Lay out the records from the line with "This screenshot has height=481, width=815." to the line with "Click the URL" as a two-column CSV headed instruction and coordinates. Give one row per record, with its text under instruction and its answer under coordinates, each field in double quotes and any line breaks turned into spaces.

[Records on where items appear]
··········

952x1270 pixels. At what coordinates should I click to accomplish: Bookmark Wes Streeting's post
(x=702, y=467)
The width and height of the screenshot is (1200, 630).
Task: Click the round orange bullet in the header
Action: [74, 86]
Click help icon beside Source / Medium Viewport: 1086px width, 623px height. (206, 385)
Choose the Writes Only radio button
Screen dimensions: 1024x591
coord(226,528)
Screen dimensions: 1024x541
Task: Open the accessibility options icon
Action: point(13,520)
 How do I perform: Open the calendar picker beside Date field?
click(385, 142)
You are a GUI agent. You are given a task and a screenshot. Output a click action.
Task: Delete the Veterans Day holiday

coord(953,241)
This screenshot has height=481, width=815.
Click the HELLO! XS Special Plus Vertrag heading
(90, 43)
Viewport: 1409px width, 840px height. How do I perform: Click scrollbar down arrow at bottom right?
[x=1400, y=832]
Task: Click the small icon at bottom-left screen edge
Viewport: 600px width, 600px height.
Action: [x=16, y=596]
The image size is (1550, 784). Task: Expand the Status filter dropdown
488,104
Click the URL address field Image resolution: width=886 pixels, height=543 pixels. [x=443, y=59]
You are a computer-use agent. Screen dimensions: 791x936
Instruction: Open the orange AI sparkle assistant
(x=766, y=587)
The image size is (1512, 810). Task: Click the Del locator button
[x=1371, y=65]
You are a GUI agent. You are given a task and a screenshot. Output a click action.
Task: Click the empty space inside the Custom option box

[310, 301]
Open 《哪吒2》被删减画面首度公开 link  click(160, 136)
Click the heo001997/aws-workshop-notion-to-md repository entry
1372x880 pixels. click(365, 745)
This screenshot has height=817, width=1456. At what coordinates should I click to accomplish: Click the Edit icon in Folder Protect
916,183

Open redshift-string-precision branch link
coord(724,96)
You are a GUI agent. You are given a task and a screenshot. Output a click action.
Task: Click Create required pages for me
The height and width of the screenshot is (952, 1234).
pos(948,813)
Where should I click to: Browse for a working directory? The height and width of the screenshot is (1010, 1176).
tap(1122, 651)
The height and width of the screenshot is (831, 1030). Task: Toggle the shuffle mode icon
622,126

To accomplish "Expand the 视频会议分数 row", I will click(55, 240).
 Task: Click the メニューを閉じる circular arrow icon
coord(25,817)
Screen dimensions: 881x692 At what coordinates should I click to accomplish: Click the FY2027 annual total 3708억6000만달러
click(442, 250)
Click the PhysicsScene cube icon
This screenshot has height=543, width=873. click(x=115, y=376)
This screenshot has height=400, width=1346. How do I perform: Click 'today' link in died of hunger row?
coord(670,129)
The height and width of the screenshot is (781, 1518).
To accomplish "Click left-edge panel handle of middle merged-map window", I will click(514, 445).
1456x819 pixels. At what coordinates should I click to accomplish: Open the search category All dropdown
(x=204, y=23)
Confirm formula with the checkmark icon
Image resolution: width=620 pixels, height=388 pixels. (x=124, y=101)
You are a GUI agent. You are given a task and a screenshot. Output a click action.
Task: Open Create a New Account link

··········

Exercise solution:
instruction,coordinates
"This screenshot has height=481, width=815. Click the HELLO! XS Special Plus Vertrag heading","(90, 43)"
"Viewport: 1409px width, 840px height. How do I perform: Click scrollbar down arrow at bottom right?","[x=1400, y=832]"
"Task: Click the small icon at bottom-left screen edge Viewport: 600px width, 600px height.","Action: [x=16, y=596]"
"The image size is (1550, 784). Task: Expand the Status filter dropdown","488,104"
"Click the URL address field Image resolution: width=886 pixels, height=543 pixels.","[x=443, y=59]"